La donazione, destinata all’ambulatorio diretto dalla professoressa Laura Atzori, comprende arredi vivaci, una libreria su misura e dipinti a tema mare realizzati dall’artista Clelia Tanda, trasformando la sala d’attesa in uno spazio più sereno e stimolante per i bambini.
«Ringraziamo i genitori di Giulia, Eleonora Galia e Alfio Zedda, per questo gesto – hanno dichiarato le professoresse Atzori e Caterina Ferreli, responsabile dell’ambulatorio – che rappresenta un valore aggiunto per la Dermatologia e per tutta l’Azienda».
L’ambulatorio si occupa delle patologie dermatologiche dell’infanzia e dell’età dello sviluppo, sia acquisite sia genetiche, prendendo in carico pazienti fino ai 16 anni. «Seguiamo malattie molto comuni – spiega la professoressa Ferreli – come la dermatite atopica e il controllo dei nevi, ma anche alopecie, malattie autoimmuni e genetiche rare . In particolare, gestiamo le anomalie vascolari con una collaborazione multidisciplinare tra pediatria, cardiologia pediatrica, radiologia e altri specialisti a seconda delle esigenze dei piccoli pazienti».
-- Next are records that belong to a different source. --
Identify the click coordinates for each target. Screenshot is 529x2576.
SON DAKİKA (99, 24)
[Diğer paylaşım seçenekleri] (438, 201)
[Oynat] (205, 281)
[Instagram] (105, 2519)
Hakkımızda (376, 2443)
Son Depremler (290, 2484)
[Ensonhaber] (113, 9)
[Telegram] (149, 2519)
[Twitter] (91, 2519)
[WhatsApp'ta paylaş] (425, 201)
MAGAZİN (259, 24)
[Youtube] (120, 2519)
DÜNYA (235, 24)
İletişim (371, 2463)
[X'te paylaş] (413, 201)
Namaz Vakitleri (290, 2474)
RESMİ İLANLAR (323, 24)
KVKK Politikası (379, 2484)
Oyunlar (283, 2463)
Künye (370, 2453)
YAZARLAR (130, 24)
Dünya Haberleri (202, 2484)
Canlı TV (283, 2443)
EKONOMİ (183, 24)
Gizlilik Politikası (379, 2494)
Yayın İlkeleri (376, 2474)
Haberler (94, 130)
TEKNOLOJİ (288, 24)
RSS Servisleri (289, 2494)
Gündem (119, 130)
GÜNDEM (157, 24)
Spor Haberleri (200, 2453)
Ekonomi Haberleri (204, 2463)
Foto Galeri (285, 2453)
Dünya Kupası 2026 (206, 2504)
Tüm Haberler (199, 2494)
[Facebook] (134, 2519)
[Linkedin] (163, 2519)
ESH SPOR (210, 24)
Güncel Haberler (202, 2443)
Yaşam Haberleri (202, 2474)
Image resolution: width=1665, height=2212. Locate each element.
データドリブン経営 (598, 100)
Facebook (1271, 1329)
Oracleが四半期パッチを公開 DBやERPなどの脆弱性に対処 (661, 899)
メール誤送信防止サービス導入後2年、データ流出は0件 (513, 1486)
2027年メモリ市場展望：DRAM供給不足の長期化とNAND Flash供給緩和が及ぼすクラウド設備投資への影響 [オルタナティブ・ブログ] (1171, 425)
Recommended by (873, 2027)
Ogni anno, aggiunge la professoressa Atzori, l’ambulatorio accoglie circa mille pazienti, tra nuovi ingressi, provenienti dal CUP con impegnativa di prima visita dermatologica, e controlli periodici gestiti direttamente dal reparto.
La nuova sala d’attesa non è solo un gesto di generosità, ma un piccolo rifugio di colore e serenità per i bambini e le loro famiglie, rendendo le attese più leggere e l’esperienza sanitaria più umana.